The debate over which technique between picking or cutting is better for harvesting wild mushrooms doesn't seem to be leaving us any time soon. Each technique seems to have its own proponents. Those who prefer picking the entire wild mushroom argue that cutting can leave a stump which acts as a disease vector when it rots. On the other hand, proponents of cutting say that it results in higher yield and that the technique doesn't cause too much disruption to the mycelium underground unlike picking.
So, which harvesting technique should you choose between picking or cutting? This article will take a look at each harvesting technique separately so that you can know which one to choose.
There is a consensus in North America which feels that cutting is the better technique for harvesting wild mushrooms. The argument is that cutting does not disturb the root system. A research was conducted on plots that harvested mushroom by cutting it with a knife and pulling it from the soil. It concluded that yields in the cut plots decreased over time while the yields in plots harvested by pulling mushrooms out increased during the study period.

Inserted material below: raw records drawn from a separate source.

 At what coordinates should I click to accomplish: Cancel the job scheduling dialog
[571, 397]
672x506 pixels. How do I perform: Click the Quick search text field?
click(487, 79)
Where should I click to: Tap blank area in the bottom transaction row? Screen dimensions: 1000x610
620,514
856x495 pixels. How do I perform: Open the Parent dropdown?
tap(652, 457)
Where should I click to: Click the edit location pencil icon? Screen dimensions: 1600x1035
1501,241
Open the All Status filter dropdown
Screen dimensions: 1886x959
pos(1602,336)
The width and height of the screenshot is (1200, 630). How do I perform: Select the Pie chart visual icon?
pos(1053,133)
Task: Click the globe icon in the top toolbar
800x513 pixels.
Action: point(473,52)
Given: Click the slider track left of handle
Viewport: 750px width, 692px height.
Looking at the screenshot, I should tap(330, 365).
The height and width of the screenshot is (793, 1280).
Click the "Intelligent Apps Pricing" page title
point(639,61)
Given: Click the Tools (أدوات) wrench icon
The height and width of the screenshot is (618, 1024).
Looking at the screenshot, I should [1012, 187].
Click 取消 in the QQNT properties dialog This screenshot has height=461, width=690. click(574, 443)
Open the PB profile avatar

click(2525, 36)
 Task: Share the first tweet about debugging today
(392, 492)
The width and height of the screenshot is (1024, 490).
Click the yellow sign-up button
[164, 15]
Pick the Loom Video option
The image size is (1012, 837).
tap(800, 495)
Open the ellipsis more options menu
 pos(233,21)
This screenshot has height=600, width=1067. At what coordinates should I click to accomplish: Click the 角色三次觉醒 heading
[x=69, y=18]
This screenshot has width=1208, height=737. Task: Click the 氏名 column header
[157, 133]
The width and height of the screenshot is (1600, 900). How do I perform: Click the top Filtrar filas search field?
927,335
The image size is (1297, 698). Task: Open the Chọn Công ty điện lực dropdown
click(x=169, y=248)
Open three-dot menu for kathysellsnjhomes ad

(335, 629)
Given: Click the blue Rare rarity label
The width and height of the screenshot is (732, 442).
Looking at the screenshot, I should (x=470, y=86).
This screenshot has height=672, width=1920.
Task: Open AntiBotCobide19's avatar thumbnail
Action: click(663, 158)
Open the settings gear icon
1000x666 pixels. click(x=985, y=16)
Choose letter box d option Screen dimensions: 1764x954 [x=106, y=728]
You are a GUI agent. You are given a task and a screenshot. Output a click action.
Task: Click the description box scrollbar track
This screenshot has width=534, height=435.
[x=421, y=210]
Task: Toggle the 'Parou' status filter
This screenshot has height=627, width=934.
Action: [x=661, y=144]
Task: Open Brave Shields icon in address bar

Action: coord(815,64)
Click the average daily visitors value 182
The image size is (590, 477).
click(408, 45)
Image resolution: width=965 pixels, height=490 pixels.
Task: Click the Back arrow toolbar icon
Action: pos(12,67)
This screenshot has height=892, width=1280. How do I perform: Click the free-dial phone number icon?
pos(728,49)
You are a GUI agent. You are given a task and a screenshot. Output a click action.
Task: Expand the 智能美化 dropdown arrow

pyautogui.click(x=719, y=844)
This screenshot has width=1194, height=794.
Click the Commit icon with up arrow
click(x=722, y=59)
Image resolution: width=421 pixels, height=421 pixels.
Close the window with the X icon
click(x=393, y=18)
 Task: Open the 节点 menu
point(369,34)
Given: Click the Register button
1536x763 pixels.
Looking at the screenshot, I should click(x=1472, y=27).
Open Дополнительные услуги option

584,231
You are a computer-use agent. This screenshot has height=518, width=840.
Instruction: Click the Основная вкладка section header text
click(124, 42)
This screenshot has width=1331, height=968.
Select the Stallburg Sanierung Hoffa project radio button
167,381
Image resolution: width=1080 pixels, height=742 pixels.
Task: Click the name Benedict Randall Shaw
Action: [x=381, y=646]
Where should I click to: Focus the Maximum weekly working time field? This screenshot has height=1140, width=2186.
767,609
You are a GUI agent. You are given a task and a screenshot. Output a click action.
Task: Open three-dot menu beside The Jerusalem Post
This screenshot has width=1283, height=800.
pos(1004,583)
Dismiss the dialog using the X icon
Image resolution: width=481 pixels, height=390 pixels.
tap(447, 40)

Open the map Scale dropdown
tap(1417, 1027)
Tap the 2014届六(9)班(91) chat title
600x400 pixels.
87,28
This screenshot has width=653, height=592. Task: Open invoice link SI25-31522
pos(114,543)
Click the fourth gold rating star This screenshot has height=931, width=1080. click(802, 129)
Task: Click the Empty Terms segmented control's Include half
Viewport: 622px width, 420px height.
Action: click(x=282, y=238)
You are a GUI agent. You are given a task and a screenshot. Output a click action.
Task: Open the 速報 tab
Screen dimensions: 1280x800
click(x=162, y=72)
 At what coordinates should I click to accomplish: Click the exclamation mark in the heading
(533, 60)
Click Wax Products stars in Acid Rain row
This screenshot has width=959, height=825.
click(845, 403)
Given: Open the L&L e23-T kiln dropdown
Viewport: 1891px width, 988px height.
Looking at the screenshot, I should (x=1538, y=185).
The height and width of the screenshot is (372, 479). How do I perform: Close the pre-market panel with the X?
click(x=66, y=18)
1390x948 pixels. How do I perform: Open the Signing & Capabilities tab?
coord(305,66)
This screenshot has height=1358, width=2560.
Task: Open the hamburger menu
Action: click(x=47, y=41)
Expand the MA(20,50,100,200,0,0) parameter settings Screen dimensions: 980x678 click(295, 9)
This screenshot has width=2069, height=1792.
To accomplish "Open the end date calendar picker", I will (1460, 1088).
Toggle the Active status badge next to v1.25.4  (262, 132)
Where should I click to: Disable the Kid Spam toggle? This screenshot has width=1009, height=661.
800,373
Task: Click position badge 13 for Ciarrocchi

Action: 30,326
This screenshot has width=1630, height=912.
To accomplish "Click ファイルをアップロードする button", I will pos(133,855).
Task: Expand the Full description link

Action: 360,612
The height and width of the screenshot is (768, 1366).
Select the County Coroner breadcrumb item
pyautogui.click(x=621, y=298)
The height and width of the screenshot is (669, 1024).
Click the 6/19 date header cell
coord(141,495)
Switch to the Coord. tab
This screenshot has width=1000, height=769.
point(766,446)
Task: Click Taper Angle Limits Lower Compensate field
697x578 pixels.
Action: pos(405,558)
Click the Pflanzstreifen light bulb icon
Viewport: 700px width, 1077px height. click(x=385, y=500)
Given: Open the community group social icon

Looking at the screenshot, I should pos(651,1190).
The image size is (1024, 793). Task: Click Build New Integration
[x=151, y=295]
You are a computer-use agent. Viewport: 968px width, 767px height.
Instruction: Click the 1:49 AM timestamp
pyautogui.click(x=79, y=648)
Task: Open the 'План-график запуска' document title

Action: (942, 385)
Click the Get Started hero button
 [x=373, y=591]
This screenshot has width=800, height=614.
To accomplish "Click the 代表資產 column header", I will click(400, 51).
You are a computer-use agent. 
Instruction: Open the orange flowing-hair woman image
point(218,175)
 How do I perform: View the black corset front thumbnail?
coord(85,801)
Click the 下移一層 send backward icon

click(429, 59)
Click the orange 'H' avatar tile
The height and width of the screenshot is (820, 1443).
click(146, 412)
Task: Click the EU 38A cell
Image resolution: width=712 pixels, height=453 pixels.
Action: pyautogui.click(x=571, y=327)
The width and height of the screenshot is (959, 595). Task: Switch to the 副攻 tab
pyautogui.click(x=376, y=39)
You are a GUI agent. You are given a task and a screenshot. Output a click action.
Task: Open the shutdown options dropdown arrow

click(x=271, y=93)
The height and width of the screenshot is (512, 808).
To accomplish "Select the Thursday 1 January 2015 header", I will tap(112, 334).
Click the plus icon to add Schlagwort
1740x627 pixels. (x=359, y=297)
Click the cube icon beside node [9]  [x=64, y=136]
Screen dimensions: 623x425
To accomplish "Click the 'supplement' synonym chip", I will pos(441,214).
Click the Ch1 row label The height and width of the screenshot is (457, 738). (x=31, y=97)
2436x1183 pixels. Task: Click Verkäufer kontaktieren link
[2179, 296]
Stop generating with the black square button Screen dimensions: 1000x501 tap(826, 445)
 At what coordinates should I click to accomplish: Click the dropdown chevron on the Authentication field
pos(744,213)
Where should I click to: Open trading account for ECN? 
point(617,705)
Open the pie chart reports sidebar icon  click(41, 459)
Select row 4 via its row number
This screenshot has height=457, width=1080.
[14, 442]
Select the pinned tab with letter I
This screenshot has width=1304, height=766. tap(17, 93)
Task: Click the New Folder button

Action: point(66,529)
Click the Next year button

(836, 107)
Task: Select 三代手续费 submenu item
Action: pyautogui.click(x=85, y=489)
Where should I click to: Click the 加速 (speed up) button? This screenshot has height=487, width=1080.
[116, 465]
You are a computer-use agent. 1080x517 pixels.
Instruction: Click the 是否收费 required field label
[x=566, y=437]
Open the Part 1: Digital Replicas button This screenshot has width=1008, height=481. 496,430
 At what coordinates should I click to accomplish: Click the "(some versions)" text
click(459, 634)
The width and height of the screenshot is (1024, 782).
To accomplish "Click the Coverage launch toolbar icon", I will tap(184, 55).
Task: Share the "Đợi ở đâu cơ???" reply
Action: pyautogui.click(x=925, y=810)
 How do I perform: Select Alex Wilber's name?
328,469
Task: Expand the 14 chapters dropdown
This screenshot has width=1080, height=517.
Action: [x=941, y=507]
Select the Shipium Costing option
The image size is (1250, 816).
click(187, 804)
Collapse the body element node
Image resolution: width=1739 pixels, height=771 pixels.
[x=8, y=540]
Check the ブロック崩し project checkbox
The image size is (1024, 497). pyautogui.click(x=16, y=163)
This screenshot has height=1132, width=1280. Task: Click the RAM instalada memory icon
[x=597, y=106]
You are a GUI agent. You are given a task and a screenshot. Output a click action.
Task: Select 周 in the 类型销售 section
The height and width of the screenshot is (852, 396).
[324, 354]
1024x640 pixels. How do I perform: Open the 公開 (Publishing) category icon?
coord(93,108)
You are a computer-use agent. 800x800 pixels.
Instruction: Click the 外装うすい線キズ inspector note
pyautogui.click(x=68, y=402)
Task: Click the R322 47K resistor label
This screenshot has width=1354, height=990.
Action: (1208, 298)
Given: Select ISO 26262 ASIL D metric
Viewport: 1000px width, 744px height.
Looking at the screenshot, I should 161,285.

However, another comprehensive study that has been conducted for more than 30 years showed no difference in yields of mushrooms harvested by either cutting or pulling. The reason why cutting is not a preferred harvesting technique is that it leaves a severed mushroom stump, which can become infected by pathogens such as fungi or bacteria.
Though the pulling technique is becoming more popular among foray enthusiasts, it is highly recommended to cut off mushrooms, fruiting in troops (e.g. chanterelles), from their base. Cutting bigger mushrooms at the base allows the base itself and smaller mushrooms continue to grow.